> WHAT TO PRODUCE
Scan the entries and tally the lines that include the string "Shipping". Reply with the figure alone.

> DATASET EXCERPTS
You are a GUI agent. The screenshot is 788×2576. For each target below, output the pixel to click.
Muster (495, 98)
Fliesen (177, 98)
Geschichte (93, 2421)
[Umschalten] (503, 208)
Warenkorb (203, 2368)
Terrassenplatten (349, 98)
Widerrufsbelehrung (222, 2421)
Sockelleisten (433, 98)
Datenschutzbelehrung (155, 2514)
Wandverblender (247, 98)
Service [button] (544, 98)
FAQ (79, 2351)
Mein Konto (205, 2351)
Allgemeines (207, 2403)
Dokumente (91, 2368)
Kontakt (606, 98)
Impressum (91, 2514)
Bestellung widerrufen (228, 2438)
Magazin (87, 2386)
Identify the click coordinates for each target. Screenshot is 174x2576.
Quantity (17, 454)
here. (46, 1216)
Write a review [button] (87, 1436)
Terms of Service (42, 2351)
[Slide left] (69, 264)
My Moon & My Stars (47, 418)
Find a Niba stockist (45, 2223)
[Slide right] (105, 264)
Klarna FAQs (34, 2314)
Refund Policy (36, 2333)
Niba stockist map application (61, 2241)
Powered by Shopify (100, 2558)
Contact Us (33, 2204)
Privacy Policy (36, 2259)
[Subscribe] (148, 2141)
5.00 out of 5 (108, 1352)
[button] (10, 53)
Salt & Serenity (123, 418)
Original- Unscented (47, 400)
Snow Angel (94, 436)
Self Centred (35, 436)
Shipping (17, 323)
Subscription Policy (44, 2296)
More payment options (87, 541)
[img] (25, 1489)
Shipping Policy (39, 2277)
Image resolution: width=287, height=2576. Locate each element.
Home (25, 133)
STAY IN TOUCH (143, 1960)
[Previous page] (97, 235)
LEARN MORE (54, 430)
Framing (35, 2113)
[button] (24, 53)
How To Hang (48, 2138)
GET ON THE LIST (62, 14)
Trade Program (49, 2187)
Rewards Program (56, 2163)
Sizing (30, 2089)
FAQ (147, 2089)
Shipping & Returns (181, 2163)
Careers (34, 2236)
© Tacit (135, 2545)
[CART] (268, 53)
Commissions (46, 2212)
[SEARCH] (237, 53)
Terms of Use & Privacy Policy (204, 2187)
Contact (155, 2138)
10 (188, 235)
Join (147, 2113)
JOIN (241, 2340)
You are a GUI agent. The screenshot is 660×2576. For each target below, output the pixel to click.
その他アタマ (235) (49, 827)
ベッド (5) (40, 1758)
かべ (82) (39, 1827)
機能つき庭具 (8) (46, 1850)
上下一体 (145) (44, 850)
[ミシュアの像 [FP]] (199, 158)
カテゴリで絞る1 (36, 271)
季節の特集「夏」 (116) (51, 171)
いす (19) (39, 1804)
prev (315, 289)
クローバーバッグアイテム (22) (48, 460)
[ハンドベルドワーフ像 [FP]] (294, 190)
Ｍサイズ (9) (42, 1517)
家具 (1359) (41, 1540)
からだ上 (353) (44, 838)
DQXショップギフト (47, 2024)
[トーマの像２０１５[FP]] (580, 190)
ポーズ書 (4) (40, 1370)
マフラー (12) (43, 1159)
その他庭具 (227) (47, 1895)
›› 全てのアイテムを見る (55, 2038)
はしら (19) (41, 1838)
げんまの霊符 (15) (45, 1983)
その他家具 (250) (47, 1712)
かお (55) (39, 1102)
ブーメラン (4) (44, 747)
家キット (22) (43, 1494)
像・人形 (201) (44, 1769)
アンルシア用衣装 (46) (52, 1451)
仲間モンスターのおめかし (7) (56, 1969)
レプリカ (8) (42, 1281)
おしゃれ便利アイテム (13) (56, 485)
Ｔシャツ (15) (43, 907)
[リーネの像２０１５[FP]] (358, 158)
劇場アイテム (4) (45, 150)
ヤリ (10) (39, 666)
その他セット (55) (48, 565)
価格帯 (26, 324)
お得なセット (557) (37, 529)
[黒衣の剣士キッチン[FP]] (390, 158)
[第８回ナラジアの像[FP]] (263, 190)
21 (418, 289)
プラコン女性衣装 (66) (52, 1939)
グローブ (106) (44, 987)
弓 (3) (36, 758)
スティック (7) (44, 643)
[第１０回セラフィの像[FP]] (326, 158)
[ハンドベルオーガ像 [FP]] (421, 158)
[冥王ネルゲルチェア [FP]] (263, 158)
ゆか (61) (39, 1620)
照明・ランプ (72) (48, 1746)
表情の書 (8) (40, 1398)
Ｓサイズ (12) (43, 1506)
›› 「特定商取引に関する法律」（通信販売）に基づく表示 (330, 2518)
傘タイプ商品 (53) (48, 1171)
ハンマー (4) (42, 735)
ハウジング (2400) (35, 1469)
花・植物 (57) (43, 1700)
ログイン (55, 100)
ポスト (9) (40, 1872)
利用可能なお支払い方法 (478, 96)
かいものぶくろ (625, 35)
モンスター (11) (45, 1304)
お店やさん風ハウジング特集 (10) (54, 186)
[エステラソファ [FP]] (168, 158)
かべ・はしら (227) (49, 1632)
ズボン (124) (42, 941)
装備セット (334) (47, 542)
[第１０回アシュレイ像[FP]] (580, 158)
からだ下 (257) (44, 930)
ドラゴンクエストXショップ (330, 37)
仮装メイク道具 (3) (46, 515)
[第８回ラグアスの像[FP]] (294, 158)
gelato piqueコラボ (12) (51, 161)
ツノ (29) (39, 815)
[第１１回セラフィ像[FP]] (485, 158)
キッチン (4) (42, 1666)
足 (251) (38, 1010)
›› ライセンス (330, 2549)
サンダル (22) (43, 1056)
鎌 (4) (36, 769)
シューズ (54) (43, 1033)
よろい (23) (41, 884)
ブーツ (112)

> SOLUTION FOR THIS PROBLEM
3